Children with both autism and attention deficit or attention deficit hyperactivity disorders are four times more likely to bully than children in the general population, according to a study released today in the journal, Ambulatory Pediatrics. However, the researchers caution against labeling these children simply as bullies.
"This is the first nationally representative study of bullying behaviors among children with autism. The majority of parents of children with autism and ADD or ADHD were concerned about their children's bullying behaviors, but there is much we do not yet understand. It is too early to label these children as bullies." said Guillermo Montes, Ph.D., senior researcher at Rochester, N.Y.-based Children's Institute. "These children may have pent up energy that needs to be properly channeled, or they may have other underlying behavioral or medical issues that have not been addressed."
The study pulled data from the 2003 National Survey of Children's Health conducted by the National Center for Health Statistics. The sample included 53,219 children ages 6 to 17. The researchers were interested in finding out whether children with autism were more likely to bully other children. They hypothesized that that children with autism may bully more often because they are more often male (who are more likely to bully); they are more likely to be bullied (and victims are more likely to bully); and many children with autism require treatment for aggression (which potentially includes bullying).
But the researchers did not find that children with autism had a higher rate of bullying -- unless they also had ADD or ADHD. Those with both disorders showed a rate four times higher than children with just autism and with children overall. They also had a higher rate of bullying than children with ADD or ADHD but no autism.
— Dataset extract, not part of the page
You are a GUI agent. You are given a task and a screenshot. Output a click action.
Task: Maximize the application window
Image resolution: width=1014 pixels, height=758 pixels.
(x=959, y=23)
This poses an important opportunity for health care providers who see children with autism and ADD or ADHD, which occurs in about half of children with autism spectrum disorders.
"It would be helpful for clinicians to be aware that so many parents of children with both autism and ADHD are describing bullying behaviors," said Jill Halterman, M.D., M.P.H., associate professor of Pediatrics at the University of Rochester Medical Center and second author of the paper. "These children may benefit from additional support services, such as from a behavioral or mental health specialist, depending on the severity of symptoms. These services may be available through community based organizations or from the broader health care system."